Pediatric vascular malformations program provides state-of-the-art care to children who need it most
Long before Mia Sanchez was born, her doctors at NewYork-Presbyterian/Columbia University Medical Center knew something was profoundly amiss. Her heart pumping furiously, she appeared headed for heart failure. Imaging conducted by the Center for Prenatal Pediatrics revealed the cause: the heart was working overtime to feed blood to a large vascular malformation, a mass of abnormal blood vessels growing in the tiny baby's neck.
With no way to surgically remove the mass before birth, the team needed to somehow reduce the stress on the baby's heart and prevent heart failure. It was unclear whether enough medication would cross the placenta if the mother took oral heart medicine, but the team tried this approach, administering digoxin to the mother when the baby was at about 25 weeks gestation. Fortunately for Mia, the medication eased the strain on her heart, allowing her to grow to full term.
On August 6, 2011, Mia was delivered by elective caesarian section. By this time, the mass of blood vessels gone awry was as large as her head.
According to Angela Kadenhe-Chiweshe, MD, Mia's pediatric surgeon, the baby was in distress at birth and needed mechanical assistance to breathe. The vascular malformation was causing heart failure because of the large amount of turbulent blood flow, which was also affecting her clotting functions. Although it was clearly a threat to the baby's life, the team could not remove the mass just yet. As Dr. Chiweshe explains, "Very large vessels were feeding this mass, and there was such a large volume of blood that immediate removal could have led to intraoperative death (by hemorrhage). We knew we would eventually need to operate, but we had to first make it safe."
To accomplish this, the team first stabilized Mia with steroids and propanolol. These medications helped to stop the growth of the large mass and improved her heart function enough that she could breathe without mechanical assistance. Once the baby had derived maximum benefit from these medications, Philip M. Meyers, MD, FAHA, a neurointerventional radiologist and Co-Director of Neuro–endovascular Services, NewYork-Presbyterian Hospital, plugged the major vessels feeding the mass through coil embolization. "We elected to do this at the time we felt the baby was in the best clinical state possible to withstand the operation," says Dr. Chiweshe. Embolization was successful in cutting the blood supply to the mass by about 75%. Then, while still under anesthesia, Mia was transported to the operating room where the surgical team removed the mass.
The surgery, done by Dr. Chiweshe and June K. Wu, MD, a plastic and reconstructive surgeon who specializes in vascular anomalies, was a success. The mass was safely removed, Mia recovered, and she was soon weaned off the steroid medications. Although her heart is now functioning normally, she will continue to see her pediatric cardiologist for followup. Today she is eating, growing, and is considered fully cured.

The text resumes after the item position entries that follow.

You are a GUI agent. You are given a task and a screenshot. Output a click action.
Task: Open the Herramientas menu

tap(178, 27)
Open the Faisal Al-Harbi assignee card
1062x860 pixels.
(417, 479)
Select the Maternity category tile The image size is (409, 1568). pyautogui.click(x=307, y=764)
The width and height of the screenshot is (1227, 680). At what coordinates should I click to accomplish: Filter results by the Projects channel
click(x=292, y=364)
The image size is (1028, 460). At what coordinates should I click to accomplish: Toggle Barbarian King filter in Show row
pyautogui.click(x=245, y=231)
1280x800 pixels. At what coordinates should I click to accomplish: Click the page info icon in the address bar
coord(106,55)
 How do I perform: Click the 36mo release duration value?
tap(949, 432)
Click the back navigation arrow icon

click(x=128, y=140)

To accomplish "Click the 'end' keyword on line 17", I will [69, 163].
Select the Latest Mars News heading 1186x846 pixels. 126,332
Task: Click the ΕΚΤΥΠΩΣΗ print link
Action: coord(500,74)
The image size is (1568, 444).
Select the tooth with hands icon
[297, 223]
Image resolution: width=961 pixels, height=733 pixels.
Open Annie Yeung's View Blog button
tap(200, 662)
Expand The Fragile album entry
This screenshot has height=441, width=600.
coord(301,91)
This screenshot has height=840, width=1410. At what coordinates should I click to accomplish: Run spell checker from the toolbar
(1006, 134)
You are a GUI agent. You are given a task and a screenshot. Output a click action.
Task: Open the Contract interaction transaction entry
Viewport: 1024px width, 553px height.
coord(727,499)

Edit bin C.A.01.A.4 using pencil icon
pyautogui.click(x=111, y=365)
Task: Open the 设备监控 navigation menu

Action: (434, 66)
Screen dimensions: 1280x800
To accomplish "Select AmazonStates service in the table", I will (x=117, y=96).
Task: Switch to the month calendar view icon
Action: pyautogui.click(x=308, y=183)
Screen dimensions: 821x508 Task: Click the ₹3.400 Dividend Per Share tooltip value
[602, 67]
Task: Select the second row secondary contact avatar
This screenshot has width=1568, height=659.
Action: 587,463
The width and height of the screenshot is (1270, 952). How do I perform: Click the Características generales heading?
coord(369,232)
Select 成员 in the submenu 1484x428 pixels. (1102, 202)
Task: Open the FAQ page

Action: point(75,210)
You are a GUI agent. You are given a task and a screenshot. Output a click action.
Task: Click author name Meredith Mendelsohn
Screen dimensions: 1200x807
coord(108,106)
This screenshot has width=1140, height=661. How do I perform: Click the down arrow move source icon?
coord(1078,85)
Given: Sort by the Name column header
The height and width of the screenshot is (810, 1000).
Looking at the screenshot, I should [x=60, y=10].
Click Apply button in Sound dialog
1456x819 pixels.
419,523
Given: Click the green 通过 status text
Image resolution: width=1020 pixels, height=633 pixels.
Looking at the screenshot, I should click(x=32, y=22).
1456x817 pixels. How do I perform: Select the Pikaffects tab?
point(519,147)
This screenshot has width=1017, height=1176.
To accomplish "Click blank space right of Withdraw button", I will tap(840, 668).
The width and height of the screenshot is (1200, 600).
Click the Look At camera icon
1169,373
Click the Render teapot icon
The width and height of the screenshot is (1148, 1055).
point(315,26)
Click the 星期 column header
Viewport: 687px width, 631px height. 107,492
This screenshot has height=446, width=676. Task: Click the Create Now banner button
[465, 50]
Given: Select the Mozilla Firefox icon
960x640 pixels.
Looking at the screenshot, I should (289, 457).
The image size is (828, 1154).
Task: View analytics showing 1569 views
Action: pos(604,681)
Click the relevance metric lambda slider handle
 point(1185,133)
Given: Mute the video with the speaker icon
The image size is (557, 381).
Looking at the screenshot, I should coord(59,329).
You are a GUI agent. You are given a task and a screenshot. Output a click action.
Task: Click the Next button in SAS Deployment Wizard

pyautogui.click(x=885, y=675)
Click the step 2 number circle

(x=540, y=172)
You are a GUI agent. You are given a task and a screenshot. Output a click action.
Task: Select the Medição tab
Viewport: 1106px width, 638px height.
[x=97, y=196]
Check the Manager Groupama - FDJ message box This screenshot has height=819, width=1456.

Mia's team included expert specialists in maternal-fetal medicine, obstetrics, neonatology, pediatric cardiology, pediatric surgery, pediatric plastic surgery, pediatric dermatology, pediatric hematology, neonatal nursing, basic science research, radiology, and more. "It truly takes a village to properly treat children with a complex condition like Mia's," says Dr. Chiweshe. "This child's outcome is a direct result of the multidisciplinary program created by the Division of Pediatric Surgery and other divisions to treat vascular anomalies."
The pediatric vascular anomalies program was formed as a multidisciplinary group in 1998, in conjunction with an initiative by physician researchers at NYP/Columbia to investigate angiogenesis, the growth of blood vessels, and factors that cause blood vessels to grow abnormally. In particular the researchers were uncovering the role of VEGF, or vascular endothelial growth factor, which is an important regulator of cell growth. Their work on VEGF contributed to the development of the cancer drug Avastin, particularly as this applies to pediatric patients with cancer, and has led to other 'translational' therapies, or therapies translated rapidly from the laboratory to the clinic. Faculty in the Division of Pediatric Surgery understood that the fruits of this research could provide patients with new therapeutic options, and that a multidisciplinary team was needed to provide the best level of care possible.
In Mia's case, molecular therapies targeting an aspect of angiogenesis were not needed because the conventional approaches — medications for heart failure, embolization of the vessels, and surgery — were successful. But for other children, the understanding gleaned from the team’s research has provided molecular-based options that are simply unavailable elsewhere. For example, the lab has recently shown that very common medicines used in small doses, such as an antibiotic related to tetracycline, can treat vascular malformations by directly targeting cells that line abnormal blood vessels.
"Children with vascular malformations can be very difficult to treat," says Dr. Chiweshe. "Very few hospitals have the expertise or resources to treat them, and they often have poor outcomes. We are fortunate here to be able to offer not only expertise in conventional therapies, but also novel treatments as a result of our research program."